Project End Date January 2020
One unique feature of the vertebrate brain is that it is tubular. The lumen of the tube is filled with cerebrospinal fluid (CSF), and forms the brain ventricular system, a circulatory system within the brain. Ventricular abnormalities lead to devastating brain disorders such as anencephaly and hydrocephalus. The embryonic development and function of this system are poorly understood. We analyze embryonic brain ventricle development in the zebrafish, an excellent system, as imaging the brain at single cell resolution in living embryos is feasible, and as many brain ventricle mutants have been identified.
Brain ventricles form over a six-hour period, during mid-somitogenesis, and require normal junctions and ion pump activity. Thus, mutants in nagie oko, which encodes a MAGUK family protein, with no clear midline and disrupted epithelial junctional protein expression fail to inflate their ventricles. In the snakehead mutant brain, the ventricles also do not inflate due to a mutation in the NaK ATPase pump a subunit, Atp1a1, that leads to an absence of embryonic CSF (eCSF). Interestingly, Atp1a1 function is also required for normal junction formation, especially in conjunction with other pump subunits.
In addition to eCSF secretion, we have demonstrated that, in the zebrafish hindbrain, ventricular lumen expansion requires a “stretchy” epithelium. A mutation in the myosin phosphatase regulator, mypt1, results in a small hindbrain ventricle, due to inability of the surrounding neuroepithelium to stretch. 3D reconstruction of cell shape demonstrates that characteristic cell shapes within the hindbrain are also abnormal in mypt1 mutants.

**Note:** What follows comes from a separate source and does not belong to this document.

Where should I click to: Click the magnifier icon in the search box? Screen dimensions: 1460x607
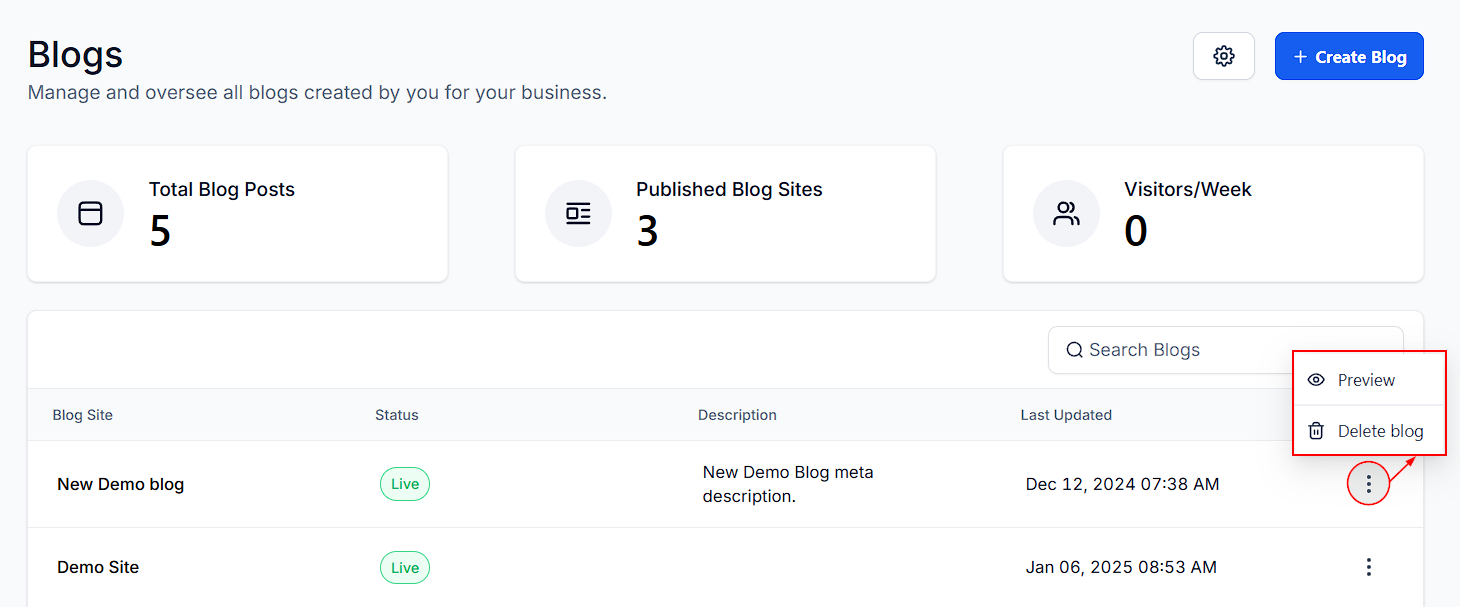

As wild type embryonic brain ventricles form, levels of phosphorylated myosin regulatory light chain (pMRLC) change dynamically; however, mutants show continuously high levels of pMRLC, with apical concentration of pMRLC and myosin II. Brain ventricle lumen expansion and cell shape are rescued by the inhibition of myosin II function, indicating that defects are a consequence of overactive myosin contraction. These results show that the epithelium must “relax”, via the activity of myosin phosphatase, in order to allow for normal expansion of the brain ventricular lumen. Epithelial relaxation may facilitate inflation of tubes in many organs.